##### Dataset records #####
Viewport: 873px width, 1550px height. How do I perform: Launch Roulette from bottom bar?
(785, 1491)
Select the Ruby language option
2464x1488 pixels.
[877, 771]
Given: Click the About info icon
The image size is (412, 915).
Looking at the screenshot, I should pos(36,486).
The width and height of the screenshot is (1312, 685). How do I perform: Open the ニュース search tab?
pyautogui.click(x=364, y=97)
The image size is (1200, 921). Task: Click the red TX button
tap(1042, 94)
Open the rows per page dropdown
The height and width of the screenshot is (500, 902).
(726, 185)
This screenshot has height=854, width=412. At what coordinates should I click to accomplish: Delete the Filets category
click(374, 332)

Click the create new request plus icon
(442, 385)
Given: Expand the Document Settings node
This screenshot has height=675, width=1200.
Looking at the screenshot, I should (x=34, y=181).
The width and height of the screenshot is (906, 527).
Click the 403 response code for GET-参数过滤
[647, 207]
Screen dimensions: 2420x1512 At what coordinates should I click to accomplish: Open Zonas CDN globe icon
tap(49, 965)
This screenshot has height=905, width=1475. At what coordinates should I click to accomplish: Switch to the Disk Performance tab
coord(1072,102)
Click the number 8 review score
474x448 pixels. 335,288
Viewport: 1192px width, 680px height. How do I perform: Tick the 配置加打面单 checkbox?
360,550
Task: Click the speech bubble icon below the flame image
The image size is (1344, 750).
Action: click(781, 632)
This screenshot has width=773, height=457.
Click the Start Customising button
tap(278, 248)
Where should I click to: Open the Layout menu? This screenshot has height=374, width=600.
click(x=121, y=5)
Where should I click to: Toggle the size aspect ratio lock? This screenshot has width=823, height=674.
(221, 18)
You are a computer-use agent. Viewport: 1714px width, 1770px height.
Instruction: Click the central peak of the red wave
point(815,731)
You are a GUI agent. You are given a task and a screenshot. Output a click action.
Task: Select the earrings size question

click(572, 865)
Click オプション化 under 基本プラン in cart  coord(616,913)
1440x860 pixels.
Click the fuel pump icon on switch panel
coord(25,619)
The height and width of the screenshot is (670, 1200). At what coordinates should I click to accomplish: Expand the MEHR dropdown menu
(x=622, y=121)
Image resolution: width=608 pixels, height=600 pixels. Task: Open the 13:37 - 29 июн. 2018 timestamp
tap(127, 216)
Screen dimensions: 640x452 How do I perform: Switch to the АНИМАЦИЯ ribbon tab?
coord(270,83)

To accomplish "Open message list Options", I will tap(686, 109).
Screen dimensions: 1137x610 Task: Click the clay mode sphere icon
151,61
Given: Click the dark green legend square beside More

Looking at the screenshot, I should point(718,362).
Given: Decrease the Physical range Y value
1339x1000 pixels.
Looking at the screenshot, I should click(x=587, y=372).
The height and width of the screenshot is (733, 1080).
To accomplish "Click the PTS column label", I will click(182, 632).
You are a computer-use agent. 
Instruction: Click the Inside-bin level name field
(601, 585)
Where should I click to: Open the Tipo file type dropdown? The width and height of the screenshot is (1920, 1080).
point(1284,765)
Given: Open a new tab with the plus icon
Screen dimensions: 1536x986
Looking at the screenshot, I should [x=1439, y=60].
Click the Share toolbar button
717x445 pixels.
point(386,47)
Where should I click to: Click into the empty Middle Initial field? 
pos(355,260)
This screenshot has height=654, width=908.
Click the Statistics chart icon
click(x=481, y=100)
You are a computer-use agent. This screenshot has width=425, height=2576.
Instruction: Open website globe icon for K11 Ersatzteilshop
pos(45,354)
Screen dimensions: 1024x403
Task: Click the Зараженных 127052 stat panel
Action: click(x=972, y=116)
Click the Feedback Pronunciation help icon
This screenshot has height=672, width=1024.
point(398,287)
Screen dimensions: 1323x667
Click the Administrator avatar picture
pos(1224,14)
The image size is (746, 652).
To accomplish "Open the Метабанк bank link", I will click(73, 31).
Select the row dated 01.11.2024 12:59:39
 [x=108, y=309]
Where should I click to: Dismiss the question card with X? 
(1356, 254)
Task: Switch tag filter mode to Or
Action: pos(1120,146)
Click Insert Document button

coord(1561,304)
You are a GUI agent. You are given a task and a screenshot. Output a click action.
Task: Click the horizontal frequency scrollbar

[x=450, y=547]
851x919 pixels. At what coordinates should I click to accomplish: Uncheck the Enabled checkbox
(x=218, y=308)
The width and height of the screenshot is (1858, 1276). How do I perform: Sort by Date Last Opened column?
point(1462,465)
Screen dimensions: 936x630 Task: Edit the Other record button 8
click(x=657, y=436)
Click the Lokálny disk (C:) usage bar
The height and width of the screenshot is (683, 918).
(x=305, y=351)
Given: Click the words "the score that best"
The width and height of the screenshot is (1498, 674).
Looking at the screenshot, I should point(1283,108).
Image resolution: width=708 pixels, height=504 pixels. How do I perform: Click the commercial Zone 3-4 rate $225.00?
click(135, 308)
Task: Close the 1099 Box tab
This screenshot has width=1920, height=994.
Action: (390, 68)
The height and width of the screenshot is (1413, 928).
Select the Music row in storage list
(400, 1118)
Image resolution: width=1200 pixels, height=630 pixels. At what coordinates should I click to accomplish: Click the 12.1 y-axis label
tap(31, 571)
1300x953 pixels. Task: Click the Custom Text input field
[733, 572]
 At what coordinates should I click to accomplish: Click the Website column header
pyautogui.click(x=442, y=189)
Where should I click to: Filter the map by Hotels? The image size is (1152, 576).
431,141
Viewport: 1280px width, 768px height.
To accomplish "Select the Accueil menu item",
#####
Instructions for the task
From the material above, copy exactly the lines between the line holding "Where should I click to: Open the Tipo" and the line holding "Given: Click the words", inclusive, and only those.

Exercise output
Where should I click to: Open the Tipo file type dropdown? The width and height of the screenshot is (1920, 1080).
point(1284,765)
Given: Open a new tab with the plus icon
Screen dimensions: 1536x986
Looking at the screenshot, I should [x=1439, y=60].
Click the Share toolbar button
717x445 pixels.
point(386,47)
Where should I click to: Click into the empty Middle Initial field? 
pos(355,260)
This screenshot has height=654, width=908.
Click the Statistics chart icon
click(x=481, y=100)
You are a computer-use agent. This screenshot has width=425, height=2576.
Instruction: Open website globe icon for K11 Ersatzteilshop
pos(45,354)
Screen dimensions: 1024x403
Task: Click the Зараженных 127052 stat panel
Action: click(x=972, y=116)
Click the Feedback Pronunciation help icon
This screenshot has height=672, width=1024.
point(398,287)
Screen dimensions: 1323x667
Click the Administrator avatar picture
pos(1224,14)
The image size is (746, 652).
To accomplish "Open the Метабанк bank link", I will click(73, 31).
Select the row dated 01.11.2024 12:59:39
 [x=108, y=309]
Where should I click to: Dismiss the question card with X? 
(1356, 254)
Task: Switch tag filter mode to Or
Action: pos(1120,146)
Click Insert Document button

coord(1561,304)
You are a GUI agent. You are given a task and a screenshot. Output a click action.
Task: Click the horizontal frequency scrollbar

[x=450, y=547]
851x919 pixels. At what coordinates should I click to accomplish: Uncheck the Enabled checkbox
(x=218, y=308)
The width and height of the screenshot is (1858, 1276). How do I perform: Sort by Date Last Opened column?
point(1462,465)
Screen dimensions: 936x630 Task: Edit the Other record button 8
click(x=657, y=436)
Click the Lokálny disk (C:) usage bar
The height and width of the screenshot is (683, 918).
(x=305, y=351)
Given: Click the words "the score that best"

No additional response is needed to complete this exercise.